**SUPPLIED MATERIAL**:

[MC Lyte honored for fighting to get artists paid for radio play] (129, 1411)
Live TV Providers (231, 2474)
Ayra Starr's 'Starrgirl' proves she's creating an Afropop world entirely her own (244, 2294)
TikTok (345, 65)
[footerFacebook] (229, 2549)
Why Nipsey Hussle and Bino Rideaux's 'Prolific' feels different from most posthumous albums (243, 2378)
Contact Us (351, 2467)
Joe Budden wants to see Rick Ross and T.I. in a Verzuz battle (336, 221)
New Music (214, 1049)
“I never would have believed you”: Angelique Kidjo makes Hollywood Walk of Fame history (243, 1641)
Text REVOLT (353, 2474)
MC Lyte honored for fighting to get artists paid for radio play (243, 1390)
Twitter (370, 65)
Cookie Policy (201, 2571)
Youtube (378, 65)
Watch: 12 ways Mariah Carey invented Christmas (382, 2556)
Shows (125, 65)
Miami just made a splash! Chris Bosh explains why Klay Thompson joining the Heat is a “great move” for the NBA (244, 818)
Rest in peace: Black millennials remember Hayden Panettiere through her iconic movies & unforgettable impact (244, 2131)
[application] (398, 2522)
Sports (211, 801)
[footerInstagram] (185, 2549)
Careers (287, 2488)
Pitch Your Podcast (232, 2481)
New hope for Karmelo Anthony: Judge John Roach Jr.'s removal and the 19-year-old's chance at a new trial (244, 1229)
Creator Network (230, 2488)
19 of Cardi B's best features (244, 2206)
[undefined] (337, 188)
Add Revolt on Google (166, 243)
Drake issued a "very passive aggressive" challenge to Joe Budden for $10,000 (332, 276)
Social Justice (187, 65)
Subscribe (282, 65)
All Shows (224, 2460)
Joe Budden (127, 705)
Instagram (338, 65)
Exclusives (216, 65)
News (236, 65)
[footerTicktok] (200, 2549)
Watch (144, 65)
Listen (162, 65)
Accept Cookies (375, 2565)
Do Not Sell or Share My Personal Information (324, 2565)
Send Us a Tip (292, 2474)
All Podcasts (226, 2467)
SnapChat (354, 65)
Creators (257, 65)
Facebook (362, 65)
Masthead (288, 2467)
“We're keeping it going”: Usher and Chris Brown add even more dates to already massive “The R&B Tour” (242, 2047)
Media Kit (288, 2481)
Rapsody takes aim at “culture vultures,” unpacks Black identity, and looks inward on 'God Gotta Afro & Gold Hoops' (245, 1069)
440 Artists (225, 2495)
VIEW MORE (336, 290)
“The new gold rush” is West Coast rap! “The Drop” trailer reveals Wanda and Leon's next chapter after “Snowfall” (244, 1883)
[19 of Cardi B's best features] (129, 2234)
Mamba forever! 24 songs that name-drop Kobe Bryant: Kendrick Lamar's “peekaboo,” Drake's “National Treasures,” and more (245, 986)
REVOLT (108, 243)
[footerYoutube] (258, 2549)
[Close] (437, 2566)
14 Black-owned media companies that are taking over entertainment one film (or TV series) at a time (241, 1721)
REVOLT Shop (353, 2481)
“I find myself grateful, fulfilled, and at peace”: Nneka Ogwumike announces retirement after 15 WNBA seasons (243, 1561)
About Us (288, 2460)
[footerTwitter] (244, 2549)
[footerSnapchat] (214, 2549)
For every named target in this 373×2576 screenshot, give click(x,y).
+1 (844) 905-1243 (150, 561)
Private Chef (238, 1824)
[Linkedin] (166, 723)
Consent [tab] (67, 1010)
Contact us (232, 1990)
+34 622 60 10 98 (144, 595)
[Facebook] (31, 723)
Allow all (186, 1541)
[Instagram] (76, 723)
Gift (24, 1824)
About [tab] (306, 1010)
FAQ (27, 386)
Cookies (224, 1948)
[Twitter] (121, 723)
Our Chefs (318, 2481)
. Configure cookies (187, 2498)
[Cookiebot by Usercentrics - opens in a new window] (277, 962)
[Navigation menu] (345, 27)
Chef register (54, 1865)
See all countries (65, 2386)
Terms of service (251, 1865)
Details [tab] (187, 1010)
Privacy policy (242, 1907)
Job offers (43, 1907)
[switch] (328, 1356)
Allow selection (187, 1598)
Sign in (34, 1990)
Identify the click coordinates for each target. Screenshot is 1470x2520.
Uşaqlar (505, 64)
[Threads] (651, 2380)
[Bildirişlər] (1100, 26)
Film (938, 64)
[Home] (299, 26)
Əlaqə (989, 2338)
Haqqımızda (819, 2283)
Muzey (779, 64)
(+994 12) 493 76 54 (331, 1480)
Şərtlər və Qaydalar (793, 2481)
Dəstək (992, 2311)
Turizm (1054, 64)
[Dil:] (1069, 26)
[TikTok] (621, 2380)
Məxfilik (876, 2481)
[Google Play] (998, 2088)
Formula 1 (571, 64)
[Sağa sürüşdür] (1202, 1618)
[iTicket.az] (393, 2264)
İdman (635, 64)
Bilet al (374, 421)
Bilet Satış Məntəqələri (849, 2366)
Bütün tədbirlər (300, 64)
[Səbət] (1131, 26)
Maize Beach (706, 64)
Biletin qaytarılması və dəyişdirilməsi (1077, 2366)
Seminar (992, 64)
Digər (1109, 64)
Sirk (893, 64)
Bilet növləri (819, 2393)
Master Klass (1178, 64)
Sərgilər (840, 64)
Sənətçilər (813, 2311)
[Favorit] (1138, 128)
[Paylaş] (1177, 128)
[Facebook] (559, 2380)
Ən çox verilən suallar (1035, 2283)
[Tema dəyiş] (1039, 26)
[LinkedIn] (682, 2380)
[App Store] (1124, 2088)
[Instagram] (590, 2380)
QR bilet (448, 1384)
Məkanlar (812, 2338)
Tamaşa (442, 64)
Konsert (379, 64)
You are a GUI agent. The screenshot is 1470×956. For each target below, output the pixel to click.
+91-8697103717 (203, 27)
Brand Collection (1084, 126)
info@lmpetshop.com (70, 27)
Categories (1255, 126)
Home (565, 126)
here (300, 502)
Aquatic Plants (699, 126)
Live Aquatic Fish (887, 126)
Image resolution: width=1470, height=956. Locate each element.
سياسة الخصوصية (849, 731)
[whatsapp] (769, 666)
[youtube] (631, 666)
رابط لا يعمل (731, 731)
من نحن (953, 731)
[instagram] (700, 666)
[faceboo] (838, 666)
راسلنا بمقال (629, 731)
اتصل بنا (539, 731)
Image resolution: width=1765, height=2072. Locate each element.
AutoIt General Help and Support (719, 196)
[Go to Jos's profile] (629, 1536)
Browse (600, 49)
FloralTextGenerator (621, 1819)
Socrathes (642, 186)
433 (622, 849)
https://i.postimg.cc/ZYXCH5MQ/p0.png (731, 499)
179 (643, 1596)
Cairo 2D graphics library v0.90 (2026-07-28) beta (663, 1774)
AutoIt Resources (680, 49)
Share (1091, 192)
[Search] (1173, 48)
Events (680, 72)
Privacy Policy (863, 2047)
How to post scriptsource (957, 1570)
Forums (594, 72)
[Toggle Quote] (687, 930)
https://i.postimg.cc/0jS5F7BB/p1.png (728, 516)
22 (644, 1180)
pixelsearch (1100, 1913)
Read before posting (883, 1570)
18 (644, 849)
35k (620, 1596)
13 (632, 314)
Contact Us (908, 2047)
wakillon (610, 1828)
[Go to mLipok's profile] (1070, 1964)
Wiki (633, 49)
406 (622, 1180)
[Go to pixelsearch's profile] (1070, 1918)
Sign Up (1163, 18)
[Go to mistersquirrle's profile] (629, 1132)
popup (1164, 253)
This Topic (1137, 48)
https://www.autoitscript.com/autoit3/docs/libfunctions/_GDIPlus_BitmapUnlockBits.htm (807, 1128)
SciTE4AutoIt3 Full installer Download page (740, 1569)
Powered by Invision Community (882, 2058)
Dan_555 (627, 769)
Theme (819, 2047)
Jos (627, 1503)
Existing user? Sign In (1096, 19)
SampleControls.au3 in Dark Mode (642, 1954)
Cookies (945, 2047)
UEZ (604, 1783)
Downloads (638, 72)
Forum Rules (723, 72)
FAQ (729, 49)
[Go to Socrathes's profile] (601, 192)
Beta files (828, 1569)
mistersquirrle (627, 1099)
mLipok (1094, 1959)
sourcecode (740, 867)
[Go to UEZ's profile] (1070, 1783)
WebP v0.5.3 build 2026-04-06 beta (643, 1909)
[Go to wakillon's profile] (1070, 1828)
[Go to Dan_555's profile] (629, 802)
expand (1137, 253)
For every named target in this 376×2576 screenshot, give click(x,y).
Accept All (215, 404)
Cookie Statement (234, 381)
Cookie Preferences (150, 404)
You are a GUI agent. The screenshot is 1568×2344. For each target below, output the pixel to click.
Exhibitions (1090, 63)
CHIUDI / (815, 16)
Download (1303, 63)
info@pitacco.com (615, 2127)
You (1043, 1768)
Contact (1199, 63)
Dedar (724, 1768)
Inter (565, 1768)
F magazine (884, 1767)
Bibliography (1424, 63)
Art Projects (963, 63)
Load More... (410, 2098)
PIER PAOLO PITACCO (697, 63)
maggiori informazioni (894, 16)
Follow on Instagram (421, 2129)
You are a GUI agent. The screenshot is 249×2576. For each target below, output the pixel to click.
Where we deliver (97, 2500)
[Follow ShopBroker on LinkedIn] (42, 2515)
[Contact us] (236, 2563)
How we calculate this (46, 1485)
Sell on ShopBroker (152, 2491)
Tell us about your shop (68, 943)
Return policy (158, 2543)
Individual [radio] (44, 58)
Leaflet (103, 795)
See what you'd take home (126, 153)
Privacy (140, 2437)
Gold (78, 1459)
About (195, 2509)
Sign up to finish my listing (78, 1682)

**EXERCISE INSTRUCTIONS**: In the listing, return each line containing the string "after".

**EXERCISE RESULT**:
“The new gold rush” is West Coast rap! “The Drop” trailer reveals Wanda and Leon's next chapter after “Snowfall” (244, 1883)
“I find myself grateful, fulfilled, and at peace”: Nneka Ogwumike announces retirement after 15 WNBA seasons (243, 1561)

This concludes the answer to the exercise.